No le dije ni una palabra más a Gabby Lee. Iba por la casa enfurruñada, odiándome con la misma intensidad con que odiaba a todos los hombres. Pero aquella mañana yo la comprendía. Parecía como si yo estuviera en pie de guerra con las mujeres, y también lo estuvieran todos los hombres que conocía, y los que no conocía. Había tratado a María como si fuera un trozo de carne. No era sincero con mi mujer y le gritaba a mi hija. Y alguien andaba por ahí matando mujeres y a la policía le había importado muy poco hasta que mató a una chica blanca. Y yo ni siquiera estaba seguro de que se preocuparan por ella.
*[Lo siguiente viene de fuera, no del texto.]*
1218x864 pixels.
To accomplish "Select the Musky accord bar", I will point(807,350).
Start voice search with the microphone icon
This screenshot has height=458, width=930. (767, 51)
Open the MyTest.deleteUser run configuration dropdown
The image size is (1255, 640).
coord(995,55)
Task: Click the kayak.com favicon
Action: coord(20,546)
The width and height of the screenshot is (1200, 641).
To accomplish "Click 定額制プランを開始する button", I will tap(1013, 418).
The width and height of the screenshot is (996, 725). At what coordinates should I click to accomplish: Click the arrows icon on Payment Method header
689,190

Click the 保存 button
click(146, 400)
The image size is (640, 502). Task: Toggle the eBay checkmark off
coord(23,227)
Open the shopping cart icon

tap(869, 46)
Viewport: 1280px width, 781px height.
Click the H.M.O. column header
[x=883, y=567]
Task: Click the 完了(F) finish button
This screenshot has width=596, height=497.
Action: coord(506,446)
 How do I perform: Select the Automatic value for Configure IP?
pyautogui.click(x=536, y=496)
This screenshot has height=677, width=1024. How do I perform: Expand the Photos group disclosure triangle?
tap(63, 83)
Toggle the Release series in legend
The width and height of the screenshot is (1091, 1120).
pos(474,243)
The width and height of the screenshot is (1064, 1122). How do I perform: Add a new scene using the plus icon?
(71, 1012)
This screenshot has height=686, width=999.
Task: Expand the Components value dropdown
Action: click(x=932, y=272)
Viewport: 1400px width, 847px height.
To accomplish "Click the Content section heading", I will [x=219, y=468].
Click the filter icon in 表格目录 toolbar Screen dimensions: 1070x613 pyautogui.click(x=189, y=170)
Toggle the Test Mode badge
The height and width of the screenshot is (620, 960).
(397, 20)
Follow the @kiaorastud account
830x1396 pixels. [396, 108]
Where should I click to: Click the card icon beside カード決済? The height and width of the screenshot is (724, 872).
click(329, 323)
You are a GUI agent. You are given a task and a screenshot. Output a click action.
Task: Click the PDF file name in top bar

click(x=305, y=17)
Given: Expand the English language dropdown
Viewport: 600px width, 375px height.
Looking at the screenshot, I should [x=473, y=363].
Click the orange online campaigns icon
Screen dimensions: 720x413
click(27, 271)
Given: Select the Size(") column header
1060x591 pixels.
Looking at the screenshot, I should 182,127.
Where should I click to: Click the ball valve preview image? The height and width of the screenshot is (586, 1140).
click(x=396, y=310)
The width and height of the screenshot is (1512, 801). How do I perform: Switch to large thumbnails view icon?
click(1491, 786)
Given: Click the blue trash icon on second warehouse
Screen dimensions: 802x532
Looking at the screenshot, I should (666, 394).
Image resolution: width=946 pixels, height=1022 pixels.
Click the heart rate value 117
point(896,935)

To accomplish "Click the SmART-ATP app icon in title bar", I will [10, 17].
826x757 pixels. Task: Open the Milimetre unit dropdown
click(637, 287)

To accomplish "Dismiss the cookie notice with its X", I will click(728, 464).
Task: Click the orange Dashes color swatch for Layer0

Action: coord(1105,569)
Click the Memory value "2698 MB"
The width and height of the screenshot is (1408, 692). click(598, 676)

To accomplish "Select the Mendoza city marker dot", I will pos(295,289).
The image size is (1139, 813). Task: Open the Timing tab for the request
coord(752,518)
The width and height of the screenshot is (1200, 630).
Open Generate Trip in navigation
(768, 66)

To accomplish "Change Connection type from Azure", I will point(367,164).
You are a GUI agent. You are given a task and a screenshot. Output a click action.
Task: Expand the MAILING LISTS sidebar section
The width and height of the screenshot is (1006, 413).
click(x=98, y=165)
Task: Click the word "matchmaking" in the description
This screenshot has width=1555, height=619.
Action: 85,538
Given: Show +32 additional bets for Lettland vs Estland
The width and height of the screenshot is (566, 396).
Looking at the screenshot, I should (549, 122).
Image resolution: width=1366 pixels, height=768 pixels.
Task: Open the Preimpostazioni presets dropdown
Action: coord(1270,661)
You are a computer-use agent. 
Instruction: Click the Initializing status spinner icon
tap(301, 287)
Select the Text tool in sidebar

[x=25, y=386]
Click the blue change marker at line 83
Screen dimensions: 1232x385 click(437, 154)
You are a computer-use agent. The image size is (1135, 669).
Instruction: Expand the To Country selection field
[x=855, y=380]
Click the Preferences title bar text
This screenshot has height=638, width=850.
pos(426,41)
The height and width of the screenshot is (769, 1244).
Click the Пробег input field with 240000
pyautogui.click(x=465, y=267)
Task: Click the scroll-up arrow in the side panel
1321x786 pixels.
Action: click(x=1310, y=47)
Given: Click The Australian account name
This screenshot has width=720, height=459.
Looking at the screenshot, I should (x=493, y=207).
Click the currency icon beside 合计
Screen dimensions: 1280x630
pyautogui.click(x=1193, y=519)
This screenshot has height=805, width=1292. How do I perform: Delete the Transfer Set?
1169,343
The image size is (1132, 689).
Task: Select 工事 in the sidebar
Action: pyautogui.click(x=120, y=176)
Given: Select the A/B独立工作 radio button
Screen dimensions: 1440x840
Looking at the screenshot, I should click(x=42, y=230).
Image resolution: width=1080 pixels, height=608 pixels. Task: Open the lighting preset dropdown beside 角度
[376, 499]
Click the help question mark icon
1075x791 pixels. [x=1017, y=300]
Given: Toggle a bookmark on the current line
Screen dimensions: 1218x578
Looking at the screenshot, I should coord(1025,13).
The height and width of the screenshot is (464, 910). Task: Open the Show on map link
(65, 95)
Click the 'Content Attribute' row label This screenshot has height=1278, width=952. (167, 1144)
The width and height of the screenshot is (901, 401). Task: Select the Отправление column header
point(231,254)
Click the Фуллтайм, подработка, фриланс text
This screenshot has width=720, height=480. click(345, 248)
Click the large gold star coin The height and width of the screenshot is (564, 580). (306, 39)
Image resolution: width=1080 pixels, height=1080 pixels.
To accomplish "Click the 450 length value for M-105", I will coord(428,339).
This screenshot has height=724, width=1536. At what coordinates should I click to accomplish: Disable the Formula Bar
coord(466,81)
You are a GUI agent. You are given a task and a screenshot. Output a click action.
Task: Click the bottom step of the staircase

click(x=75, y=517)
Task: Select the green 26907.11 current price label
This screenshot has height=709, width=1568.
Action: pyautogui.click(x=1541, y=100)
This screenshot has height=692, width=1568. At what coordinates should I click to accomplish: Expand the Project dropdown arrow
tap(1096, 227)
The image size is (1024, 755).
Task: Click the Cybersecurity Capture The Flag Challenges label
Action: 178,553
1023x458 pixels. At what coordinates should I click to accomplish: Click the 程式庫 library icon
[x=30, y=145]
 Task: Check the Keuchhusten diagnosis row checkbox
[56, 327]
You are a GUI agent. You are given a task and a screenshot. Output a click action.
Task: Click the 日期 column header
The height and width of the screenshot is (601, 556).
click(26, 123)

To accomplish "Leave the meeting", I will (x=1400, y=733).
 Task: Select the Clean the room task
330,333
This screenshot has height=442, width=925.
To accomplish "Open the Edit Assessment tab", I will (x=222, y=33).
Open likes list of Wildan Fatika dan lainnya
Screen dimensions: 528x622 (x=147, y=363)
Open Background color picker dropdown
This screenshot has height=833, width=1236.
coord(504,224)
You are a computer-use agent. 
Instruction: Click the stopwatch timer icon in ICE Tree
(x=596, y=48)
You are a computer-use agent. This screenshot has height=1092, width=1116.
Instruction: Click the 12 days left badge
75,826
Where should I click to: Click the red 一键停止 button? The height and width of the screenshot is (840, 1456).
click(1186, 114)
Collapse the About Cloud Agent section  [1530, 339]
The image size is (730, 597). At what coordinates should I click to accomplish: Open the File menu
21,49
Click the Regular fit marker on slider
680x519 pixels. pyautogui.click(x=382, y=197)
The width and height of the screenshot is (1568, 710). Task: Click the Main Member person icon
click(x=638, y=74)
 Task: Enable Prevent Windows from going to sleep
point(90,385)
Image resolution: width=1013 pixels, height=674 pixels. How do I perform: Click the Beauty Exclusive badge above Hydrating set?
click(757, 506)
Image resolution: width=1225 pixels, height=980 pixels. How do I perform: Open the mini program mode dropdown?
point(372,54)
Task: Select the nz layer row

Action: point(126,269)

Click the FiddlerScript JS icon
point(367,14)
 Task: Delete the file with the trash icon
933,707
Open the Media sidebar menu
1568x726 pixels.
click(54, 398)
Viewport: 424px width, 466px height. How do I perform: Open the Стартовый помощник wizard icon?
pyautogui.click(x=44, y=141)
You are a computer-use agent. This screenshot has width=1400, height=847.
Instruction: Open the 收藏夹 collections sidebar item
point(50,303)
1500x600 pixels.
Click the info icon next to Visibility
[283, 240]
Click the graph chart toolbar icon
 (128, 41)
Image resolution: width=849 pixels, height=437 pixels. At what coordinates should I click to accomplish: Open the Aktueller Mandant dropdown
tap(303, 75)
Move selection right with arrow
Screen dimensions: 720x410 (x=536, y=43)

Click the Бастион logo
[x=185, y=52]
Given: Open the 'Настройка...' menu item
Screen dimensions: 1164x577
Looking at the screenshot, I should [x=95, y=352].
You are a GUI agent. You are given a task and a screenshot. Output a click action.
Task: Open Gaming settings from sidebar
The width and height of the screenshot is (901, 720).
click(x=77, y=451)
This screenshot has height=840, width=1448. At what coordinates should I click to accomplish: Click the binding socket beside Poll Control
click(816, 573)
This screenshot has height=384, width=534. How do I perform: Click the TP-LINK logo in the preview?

El timbre del teléfono por poco me hace estallar la cabeza. Gaby Lee no contestó. No pensaba hacerme de secretaria. El ruido de la campanilla me sonó a disparos de ametralladora. Cuando por fin llegué tambaleándome junto al aparato, tuve que contenerme para no tirarlo por la ventana.
—Sí —susurré.
—¿Eres tú, Easy? —dijo Regina.
—Ajá.
—El apellido es Jewel, y vive en Harpo 168. Me dijeron que le hablan atizado a conciencia. Tenía huesos rotos por todo el cuerpo. Y una esposa muy joven que vino a buscarlo al día siguiente.
—Gracias, nena —le dije; había apuntado la dirección y el nombre sobre la superficie de la mesa del comedor. Gabby me apuñaló con la mirada, pero no dijo una palabra.
—¿Easy?
—¿Sí?
—¿Te gusta lo que haces? —preguntó Regina.
—¿Qué dices?
—Te pregunto si te gusta hacer esto. Trabajar con la pasma y buscar a personas como ese chico.
—No, nena. Yo lo único que quiero es estar en casa contigo. Eso es lo que me gusta.
Un gato del vecindario andaba por el césped del jardín. Yo lo miraba por la ventana cuando de repente se quedó inmóvil y me miró en posición de ataque. Tenía los ojos de Regina, que veían a través de mis mentiras.
—¿Y lo haces porque tienes que hacerlo?
—¿Qué quieres decir?
—Yo tenía que tener a mi hija. No habría podido no hacerlo. Me gusta mi trabajo, y me gustan otras cosas, pero tenía que tener a Edna. Me moriría sin ella.
—Y yo me moriría sin ti, cariño —le dije.
—Ahora tengo que marcharme, Easy. ¿Estarás aquí a las cinco?
—Sí. Allí estaré.
Cuando salí por la puerta principal Los Angeles me esperaba. Se podía ver hasta muy lejos, hasta que las montañas interrumpían la visión. No me merecía aquella ciudad, pero de todos modos era mía.